**Work required**
Entries follow. Give back exactly the lines starting at the one containing "色打掛 (629, 589)" and ending at the one containing "おすすめ会場 (599, 858)", and no other lines.

**Data for analysis**
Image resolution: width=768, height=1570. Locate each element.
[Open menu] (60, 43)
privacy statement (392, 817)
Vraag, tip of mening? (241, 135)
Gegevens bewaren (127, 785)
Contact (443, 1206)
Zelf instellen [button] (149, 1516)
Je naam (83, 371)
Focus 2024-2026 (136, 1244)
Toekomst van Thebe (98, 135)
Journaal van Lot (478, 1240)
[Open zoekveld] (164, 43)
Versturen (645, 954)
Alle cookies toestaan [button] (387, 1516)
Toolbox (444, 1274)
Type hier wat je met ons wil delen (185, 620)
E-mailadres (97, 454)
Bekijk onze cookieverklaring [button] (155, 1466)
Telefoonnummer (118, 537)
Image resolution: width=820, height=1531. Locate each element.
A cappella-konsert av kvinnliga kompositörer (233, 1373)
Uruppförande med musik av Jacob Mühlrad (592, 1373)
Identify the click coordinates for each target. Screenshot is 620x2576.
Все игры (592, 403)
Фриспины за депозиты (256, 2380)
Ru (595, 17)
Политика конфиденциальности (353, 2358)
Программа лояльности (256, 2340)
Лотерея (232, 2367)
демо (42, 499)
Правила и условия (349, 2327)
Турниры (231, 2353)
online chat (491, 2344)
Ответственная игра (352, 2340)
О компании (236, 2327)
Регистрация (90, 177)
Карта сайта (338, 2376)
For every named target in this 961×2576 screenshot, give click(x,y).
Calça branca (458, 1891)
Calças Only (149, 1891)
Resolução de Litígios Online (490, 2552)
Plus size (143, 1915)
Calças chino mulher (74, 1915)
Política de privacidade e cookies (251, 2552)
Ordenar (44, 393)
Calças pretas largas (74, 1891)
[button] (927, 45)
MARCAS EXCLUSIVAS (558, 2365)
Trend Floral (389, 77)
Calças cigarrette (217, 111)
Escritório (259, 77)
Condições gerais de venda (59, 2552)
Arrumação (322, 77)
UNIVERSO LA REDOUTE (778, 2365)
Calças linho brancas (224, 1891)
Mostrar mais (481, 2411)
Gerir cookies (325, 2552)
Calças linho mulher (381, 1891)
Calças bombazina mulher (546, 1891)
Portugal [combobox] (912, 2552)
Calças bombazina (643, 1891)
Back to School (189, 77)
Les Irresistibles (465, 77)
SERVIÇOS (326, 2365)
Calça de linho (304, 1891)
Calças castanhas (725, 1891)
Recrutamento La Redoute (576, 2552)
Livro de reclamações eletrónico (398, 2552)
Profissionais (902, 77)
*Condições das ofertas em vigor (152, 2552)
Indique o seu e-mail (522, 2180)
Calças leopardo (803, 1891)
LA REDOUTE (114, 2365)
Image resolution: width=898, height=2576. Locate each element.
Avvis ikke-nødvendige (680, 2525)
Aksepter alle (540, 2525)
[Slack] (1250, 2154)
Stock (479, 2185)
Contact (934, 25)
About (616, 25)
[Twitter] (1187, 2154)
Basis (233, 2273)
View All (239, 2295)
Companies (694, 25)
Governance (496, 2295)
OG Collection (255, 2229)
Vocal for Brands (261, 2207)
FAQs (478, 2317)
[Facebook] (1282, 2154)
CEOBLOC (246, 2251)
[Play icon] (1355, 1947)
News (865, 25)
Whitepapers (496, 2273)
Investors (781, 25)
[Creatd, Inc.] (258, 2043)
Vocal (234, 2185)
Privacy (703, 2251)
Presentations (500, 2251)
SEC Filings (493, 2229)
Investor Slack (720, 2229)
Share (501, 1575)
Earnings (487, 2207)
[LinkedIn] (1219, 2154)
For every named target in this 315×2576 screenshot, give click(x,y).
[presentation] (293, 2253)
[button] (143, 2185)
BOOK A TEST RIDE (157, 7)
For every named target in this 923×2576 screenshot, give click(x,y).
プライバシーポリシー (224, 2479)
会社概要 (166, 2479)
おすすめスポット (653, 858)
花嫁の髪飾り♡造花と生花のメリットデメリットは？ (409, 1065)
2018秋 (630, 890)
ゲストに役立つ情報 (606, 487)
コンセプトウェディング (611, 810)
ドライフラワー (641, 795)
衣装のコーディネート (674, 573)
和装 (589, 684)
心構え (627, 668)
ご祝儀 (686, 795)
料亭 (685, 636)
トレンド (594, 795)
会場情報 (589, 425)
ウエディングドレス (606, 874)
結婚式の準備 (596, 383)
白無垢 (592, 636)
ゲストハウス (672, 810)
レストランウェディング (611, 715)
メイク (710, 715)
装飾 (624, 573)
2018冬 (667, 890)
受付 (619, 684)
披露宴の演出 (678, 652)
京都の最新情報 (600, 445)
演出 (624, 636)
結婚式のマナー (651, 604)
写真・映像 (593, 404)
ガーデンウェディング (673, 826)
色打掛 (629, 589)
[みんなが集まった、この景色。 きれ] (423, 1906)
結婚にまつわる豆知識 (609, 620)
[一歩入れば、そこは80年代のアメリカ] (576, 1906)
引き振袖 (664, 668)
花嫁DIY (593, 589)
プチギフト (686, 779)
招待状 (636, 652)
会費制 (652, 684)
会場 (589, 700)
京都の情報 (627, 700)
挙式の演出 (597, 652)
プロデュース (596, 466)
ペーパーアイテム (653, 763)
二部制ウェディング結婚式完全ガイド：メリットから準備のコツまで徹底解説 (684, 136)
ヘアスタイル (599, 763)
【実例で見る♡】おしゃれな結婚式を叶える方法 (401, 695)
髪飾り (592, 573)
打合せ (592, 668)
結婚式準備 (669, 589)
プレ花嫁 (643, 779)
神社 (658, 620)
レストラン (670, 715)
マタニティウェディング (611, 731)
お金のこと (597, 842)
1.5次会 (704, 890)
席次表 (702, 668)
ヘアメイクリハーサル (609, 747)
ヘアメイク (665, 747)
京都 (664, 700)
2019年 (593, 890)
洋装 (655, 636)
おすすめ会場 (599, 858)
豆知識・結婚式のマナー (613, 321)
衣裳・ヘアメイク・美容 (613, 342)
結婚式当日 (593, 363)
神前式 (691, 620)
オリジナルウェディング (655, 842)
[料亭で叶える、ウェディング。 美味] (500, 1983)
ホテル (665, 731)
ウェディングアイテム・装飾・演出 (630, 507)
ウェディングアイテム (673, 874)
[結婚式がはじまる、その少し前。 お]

**Written reply**
色打掛 (629, 589)
[みんなが集まった、この景色。 きれ] (423, 1906)
結婚にまつわる豆知識 (609, 620)
[一歩入れば、そこは80年代のアメリカ] (576, 1906)
引き振袖 (664, 668)
花嫁DIY (593, 589)
プチギフト (686, 779)
招待状 (636, 652)
会費制 (652, 684)
会場 (589, 700)
京都の情報 (627, 700)
挙式の演出 (597, 652)
プロデュース (596, 466)
ペーパーアイテム (653, 763)
二部制ウェディング結婚式完全ガイド：メリットから準備のコツまで徹底解説 (684, 136)
ヘアスタイル (599, 763)
【実例で見る♡】おしゃれな結婚式を叶える方法 (401, 695)
髪飾り (592, 573)
打合せ (592, 668)
結婚式準備 (669, 589)
プレ花嫁 (643, 779)
神社 (658, 620)
レストラン (670, 715)
マタニティウェディング (611, 731)
お金のこと (597, 842)
1.5次会 (704, 890)
席次表 (702, 668)
ヘアメイクリハーサル (609, 747)
ヘアメイク (665, 747)
京都 (664, 700)
2019年 (593, 890)
洋装 (655, 636)
おすすめ会場 (599, 858)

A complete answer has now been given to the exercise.